(Records from a data source)

· · · ·

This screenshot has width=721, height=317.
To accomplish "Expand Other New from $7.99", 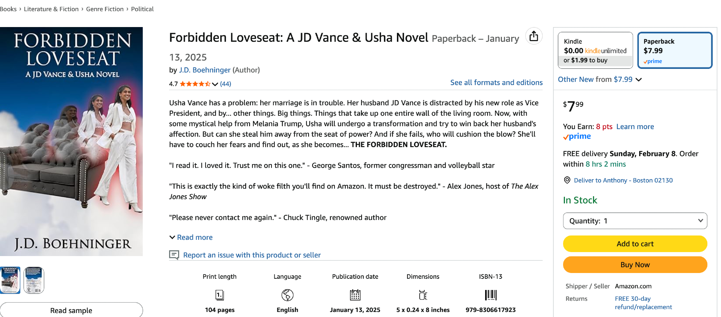I will point(600,79).
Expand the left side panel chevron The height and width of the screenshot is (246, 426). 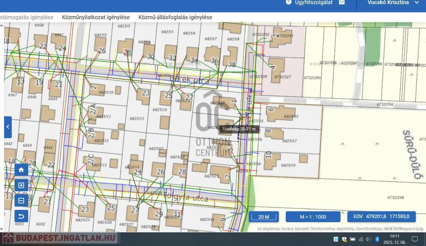click(x=8, y=127)
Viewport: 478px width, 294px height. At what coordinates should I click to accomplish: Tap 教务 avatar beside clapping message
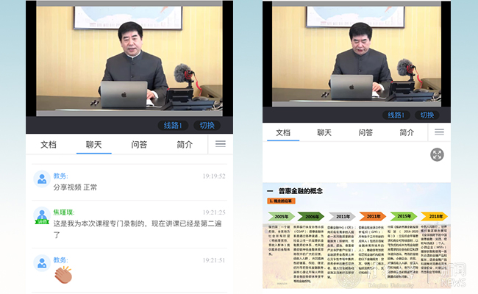click(41, 263)
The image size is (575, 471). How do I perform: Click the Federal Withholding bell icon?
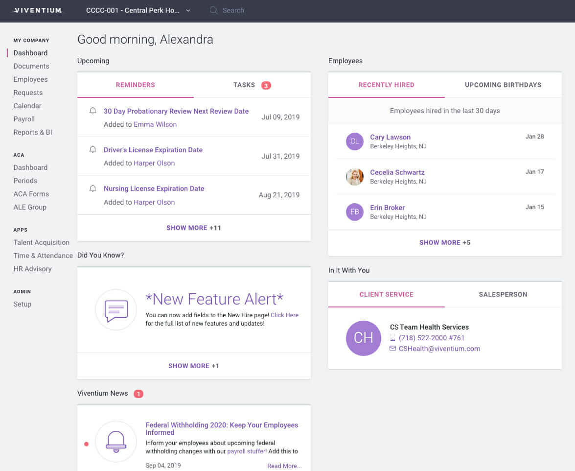116,441
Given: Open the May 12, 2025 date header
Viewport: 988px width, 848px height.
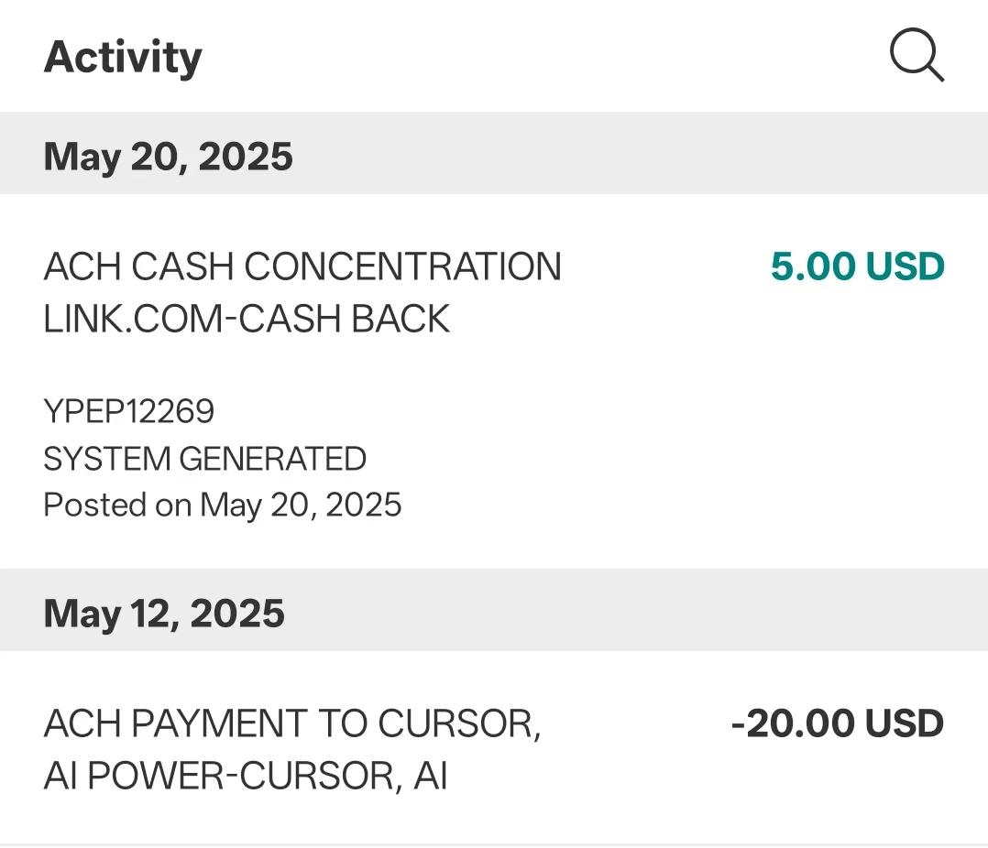Looking at the screenshot, I should coord(164,614).
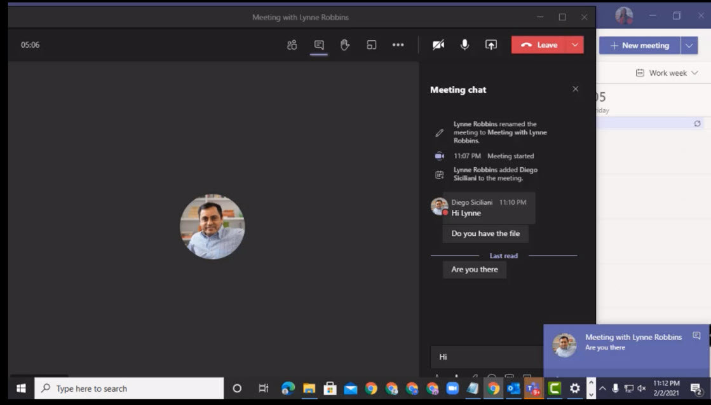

· · · ·

* Requirement *
Quote the records word for word, from the line containing "The image size" through the end of the records, and leave out the pictures.

* Completed task *
The image size is (575, 471). How do I perform: Click the Federal Withholding bell icon?
116,441
Given: Open the May 12, 2025 date header
Viewport: 988px width, 848px height.
Looking at the screenshot, I should coord(164,614).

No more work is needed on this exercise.